Dixons offloads Equanet to Kelway

Reseller hopes the takeover of Bury-based VAR will help it reach £500m revenue mark

Kelway has snapped up Dixons-owned reseller Equanet's non-trade and public sector businesses in a move it hopes will propel it towards its goal of becoming a half a billion-pound business.

The Bury-based reseller, which was acquired for an undisclosed sum following a six-month negotiation period, will expand London-based Kelway's reach in the north of England, which the latter claims will provide it with "significant opportunities for revenue growth".

Dixons bought Equanet in 2005 when it was regarded as one of the UK's top mid-market and public sector players. Since then its turnover has fallen to less than £50m, according to sources, following several downsizing moves and office closures.

Rumours that Dixons was looking to offload Equanet have persisted for years and Dixons Retail chief executive Sebastian James said this morning's agreement is part of its strategy to focus on "leadership positions in key markets and territories".

Kelway will pick up thousands of customers and hundreds of staff from Equanet through the deal, which forms part of Dixons trading division DSGI.

Dixons Retail will continue to operate its PC World Business offering, serving small businesses in its stores across the UK. A Dixons representative said turnover for the jettisoned business was in "the tens of millions".

Kelway, whose revenue topped the £350m mark for its financial year to 31 March 2012, hopes the acquisition will help it reach its goal of £500m revenue.

Equanet will continue as a Kelway-owned brand until the end of the month when the deal is expected to close, after which the pair will trade on integrated systems.

Kelway's managing director Dan Laws told CRN that while no decision had been finalised, it would be likely that the Equanet brand would be retired in future, although divulged no time scale.

Laws added that the integration period would be aggressive, and the firm's focus for the coming months would be on merging Equanet into the firm, although he did not rule out future takeovers in the future as well.
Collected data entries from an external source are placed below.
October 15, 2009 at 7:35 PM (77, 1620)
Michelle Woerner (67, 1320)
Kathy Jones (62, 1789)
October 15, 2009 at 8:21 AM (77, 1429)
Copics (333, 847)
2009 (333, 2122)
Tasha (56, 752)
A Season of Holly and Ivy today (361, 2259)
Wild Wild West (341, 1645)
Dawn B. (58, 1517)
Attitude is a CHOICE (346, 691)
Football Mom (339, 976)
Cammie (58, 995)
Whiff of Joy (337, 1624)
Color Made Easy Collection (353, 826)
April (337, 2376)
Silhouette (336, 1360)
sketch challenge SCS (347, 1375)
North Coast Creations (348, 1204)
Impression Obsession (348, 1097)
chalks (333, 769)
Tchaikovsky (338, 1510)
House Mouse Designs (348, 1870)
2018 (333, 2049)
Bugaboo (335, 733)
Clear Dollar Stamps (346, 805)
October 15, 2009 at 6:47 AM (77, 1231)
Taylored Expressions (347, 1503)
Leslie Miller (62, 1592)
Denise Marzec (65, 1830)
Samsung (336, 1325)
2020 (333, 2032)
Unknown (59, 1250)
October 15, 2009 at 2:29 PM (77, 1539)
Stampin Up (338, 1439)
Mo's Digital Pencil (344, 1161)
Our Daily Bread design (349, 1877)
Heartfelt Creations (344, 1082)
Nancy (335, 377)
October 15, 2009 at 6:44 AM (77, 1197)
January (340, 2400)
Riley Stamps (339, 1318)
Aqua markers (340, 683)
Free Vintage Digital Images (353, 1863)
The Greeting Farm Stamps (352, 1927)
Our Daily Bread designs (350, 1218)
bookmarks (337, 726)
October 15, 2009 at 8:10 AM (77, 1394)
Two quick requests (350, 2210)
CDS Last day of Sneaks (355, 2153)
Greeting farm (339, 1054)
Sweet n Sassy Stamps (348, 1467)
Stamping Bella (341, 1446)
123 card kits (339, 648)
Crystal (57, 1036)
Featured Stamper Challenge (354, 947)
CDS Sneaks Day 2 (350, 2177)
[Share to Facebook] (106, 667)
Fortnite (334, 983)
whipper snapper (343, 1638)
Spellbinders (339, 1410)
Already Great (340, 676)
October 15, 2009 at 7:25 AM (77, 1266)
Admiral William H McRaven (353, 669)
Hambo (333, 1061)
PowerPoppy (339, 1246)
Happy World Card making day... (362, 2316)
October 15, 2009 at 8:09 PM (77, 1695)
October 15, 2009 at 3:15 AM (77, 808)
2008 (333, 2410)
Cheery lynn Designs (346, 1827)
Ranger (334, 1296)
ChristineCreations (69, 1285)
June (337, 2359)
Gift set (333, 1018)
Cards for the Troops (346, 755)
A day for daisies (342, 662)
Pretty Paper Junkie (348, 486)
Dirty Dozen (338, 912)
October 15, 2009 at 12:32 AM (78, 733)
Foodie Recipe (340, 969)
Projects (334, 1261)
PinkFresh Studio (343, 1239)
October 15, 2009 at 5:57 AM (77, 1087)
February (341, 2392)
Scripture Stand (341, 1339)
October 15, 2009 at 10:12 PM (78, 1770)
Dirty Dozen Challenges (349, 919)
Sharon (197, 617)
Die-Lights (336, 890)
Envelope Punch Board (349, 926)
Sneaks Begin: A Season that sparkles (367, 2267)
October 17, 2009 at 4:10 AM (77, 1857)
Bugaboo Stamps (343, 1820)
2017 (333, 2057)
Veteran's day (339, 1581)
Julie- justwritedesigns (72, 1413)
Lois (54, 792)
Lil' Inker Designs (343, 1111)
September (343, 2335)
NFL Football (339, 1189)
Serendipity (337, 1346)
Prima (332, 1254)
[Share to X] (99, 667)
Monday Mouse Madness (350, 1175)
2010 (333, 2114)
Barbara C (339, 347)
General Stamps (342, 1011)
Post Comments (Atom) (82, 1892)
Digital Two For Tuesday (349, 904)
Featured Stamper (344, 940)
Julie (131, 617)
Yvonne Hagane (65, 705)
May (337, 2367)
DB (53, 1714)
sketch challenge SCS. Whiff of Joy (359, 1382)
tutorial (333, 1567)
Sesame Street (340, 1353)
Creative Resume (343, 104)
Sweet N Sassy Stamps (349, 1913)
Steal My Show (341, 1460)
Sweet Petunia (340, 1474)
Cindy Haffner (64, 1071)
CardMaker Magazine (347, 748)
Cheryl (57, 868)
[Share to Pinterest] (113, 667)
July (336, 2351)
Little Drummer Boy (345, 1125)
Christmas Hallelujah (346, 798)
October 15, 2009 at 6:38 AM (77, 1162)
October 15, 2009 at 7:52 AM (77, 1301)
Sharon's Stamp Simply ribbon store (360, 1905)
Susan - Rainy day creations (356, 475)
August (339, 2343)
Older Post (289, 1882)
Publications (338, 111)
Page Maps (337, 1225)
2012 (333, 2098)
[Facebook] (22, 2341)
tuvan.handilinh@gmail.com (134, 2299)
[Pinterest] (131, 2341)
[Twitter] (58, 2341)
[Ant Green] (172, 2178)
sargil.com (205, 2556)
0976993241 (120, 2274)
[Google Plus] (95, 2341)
Last year, Kelway acquired Ireland's biggest LAR Business and Scientific Services.

The acquisition will also bring Kelway's ServiceWorks suite of cloud services to the Equanet client base, as well as a new software offering created by combining both companies' Microsoft LAR accreditations.

Kelway's chief executive Phil Doye claimed the acquisition will reinforce its growth trajectory and customer proposition and Dixons Retail chief executive Sebastian James said the pair complement each other extremely well.

The reseller claims to operate with no long-term debt and a strong balance sheet.